TOBB GARİP GARİP AÇIKLAMALAR YAPIYOR: Tabi bizim üzüntümüz başka. Bakıyorsunuz Türkiye’nin en önemli kuruluşu Odalar ve Borsalar Birliği kalkıyor garip garip açıklama yapıyor. Bakıyorsunuz onun altındaki kuruluşlar buna benzer açıklamalar yapıyor. Bizim dayanışma halinde olmamızın gerektiği en hassas dönemde bu tür açıklamalar yapılırken kimse, “Aşağıdan baskılar geliyor da bu açıklamayı yaptım” diyemez. Eğer baskı diyorsanız en büyük baskıyı gören her zaman hükümettir. Böyle bir gün siyaset yapma günü değildir. Eğer burada parana değer biçiyorsan, gerçekten yerliysen ve milliysen gereğini yapacaksın. Demek ki sen ne yerli ne millisin. Biz de diyoruz ki, Türkiye’ye özgü bir ekonomik modeli inşa ediyoruz. Ülkemizin ekonomik bağımsızlığı için çalışıyoruz.

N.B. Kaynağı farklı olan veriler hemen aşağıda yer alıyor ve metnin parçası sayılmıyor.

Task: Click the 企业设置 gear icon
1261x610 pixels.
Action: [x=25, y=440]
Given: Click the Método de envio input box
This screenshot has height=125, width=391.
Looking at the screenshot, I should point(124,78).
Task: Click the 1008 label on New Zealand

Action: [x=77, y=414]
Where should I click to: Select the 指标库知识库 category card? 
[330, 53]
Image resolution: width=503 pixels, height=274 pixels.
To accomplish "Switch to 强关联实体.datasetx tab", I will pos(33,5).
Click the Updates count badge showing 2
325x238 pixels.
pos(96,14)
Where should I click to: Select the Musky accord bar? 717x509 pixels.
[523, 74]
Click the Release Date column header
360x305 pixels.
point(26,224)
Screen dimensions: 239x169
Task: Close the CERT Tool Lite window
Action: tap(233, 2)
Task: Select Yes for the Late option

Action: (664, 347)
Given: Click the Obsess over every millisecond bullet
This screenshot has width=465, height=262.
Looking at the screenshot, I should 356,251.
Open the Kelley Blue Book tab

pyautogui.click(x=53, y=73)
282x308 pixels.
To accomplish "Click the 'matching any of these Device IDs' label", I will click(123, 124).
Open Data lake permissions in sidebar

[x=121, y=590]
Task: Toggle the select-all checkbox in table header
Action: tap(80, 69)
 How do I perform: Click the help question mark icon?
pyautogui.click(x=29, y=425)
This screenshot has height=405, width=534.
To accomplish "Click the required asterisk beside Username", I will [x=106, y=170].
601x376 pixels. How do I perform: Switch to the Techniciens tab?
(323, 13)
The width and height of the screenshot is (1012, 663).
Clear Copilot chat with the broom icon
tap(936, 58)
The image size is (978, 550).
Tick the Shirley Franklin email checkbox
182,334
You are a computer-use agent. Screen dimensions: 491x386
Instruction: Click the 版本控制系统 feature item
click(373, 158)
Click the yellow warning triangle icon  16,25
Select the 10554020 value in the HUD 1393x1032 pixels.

FAİZ DÜZENİ SÖMÜRÜ DÜZENİDİR: Küresel ekonomik sömürü düzeninin kalbinde faiz var. Faiz düzeni zulüm düzenidir. Faiz zengini daha zengin, fakiri daha fakir yapar ve biz bu düzene savaş açtık. 19 yıldır bunlarla savaş halindeyiz. Bu can bu tende olduğu sürece faizcilere hiçbir zaman yürüyün diyemem, onların ne yanında ne arkasında yer alamam. Çünkü bizim inandığımız bu noktada değerler silsilesi içerisinde faizin yeri yok. Biz faizle ayağa kalkan değil, hep söylüyorum faiz sebep, enflasyon neticedir. Bunun uygulamasını gördük. Hatırlayın Başbakanlığım döneminde faiz 4,7 veya 6’ya kadar düşmüştü, enflasyon da 6,7’ye kadar inmişti. Doğru orantılı olarak inmişti. Ne oldu? İşte Gezi olayları patlak verdi. Bunun arkasında hangi emperyal güçler vardı? O güçler Türkiye’nin ayağa kalkmasını istemeyen emperyal güçlerdi. Orada bir sıçrama oldu. Maalesef faiz yükseldi aynı şekilde enflasyon da yükseldi.